Nothing is more personal than the data in one's health records. In Minnesota, patients have the right to determine who sees this confidential information and where it can be sent. The Minnesota Legislature enacted patient consent requirements about 30 years ago, long before the federal HIPAA rule. In fact, the Minnesota Health Records Act (MHRA) is better than HIPAA. It's a real privacy law.
The HIPAA privacy rule is actually not a privacy rule; it's a permissive disclosure rule. In most cases, it permits those who have patient information, called "covered entities," to disclose and use that information without patient consent.
These covered entities, such as hospitals, clinics, and health plans, aren't required to share individually identifiable patient data, but HIPAA permits it and no patient can stop them. Patients can request that their information not be shared or used, but the covered entity can refuse that request.
This is why HIPAA is not a privacy rule. It doesn't protect anyone's privacy — except the corporations sharing patient data. They can't be sued and they're not required to give patients an accounting of disclosures made for purposes of treatment, payment and health care operations ("TPO").

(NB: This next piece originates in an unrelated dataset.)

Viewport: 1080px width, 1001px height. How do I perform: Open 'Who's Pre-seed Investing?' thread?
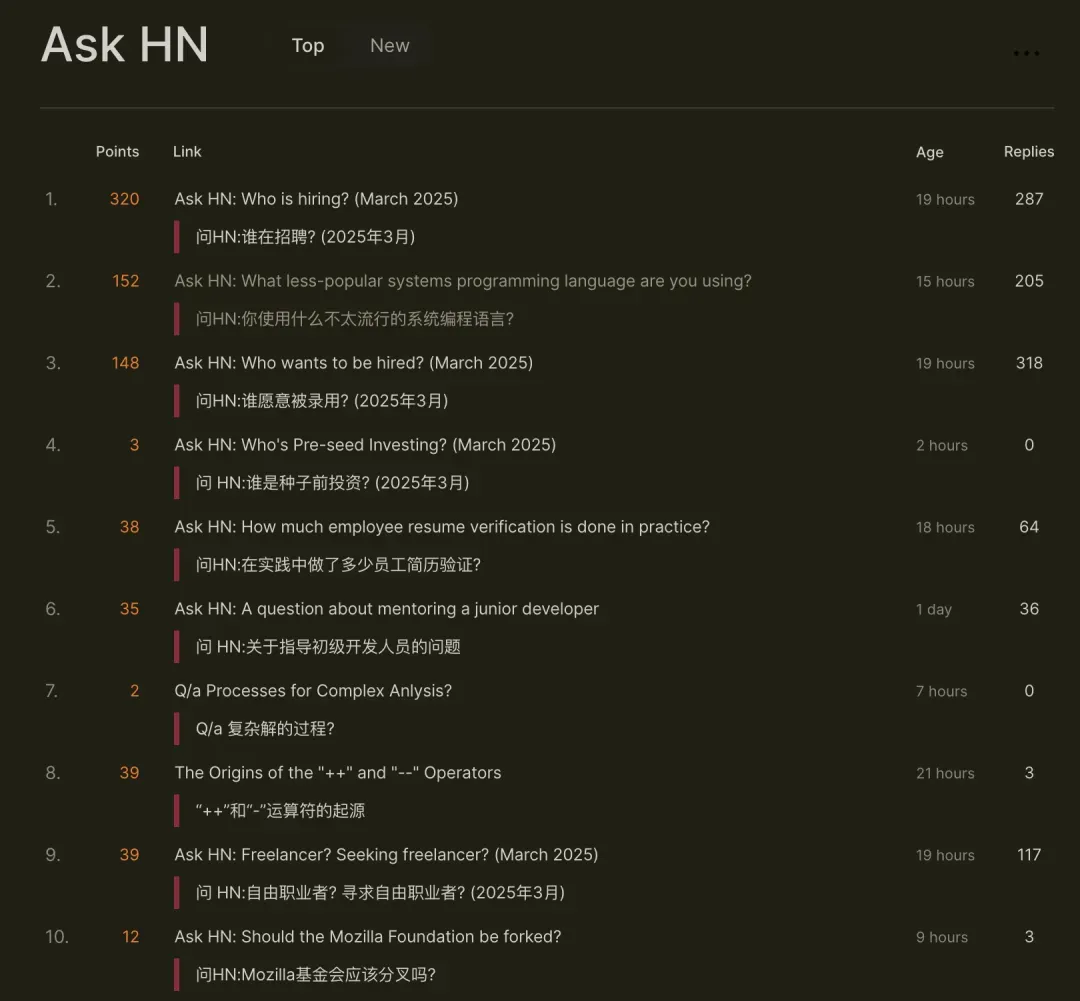[x=365, y=445]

Patients are left in the dark as their data is exposed to a vast array of outsiders. The definition of "health care operations" is a nearly 400-word list of more than 65 nonclinical business activities.
Thankfully, the MHRA prohibits TPO disclosures without patient consent. It protects Minnesota patients from HIPAA.
But a movement is afoot to change this. The Minnesota Chamber of Commerce, Minnesota Business Partnership, and Minnesota Council of Health Plans are pushing the Legislature to exempt TPO disclosures from consent requirements, a plan the Minnesota Department of Health wrote, "may raise privacy concerns because of the broad scope of health care operations."
If these corporations succeed in getting HF 831 and SF 1575 enacted, Minnesotans will lose the protective consent rights they have. Patient-identifiable data will be shared with potentially thousands of business associates across the globe. The data they receive could include diagnoses, behaviors, medications, treatments, genetic information, personal comments and more. Corporations will be in the winner's circle. The storage and analysis of health data alone is a $7 billion a year business, according to the Advisory Board.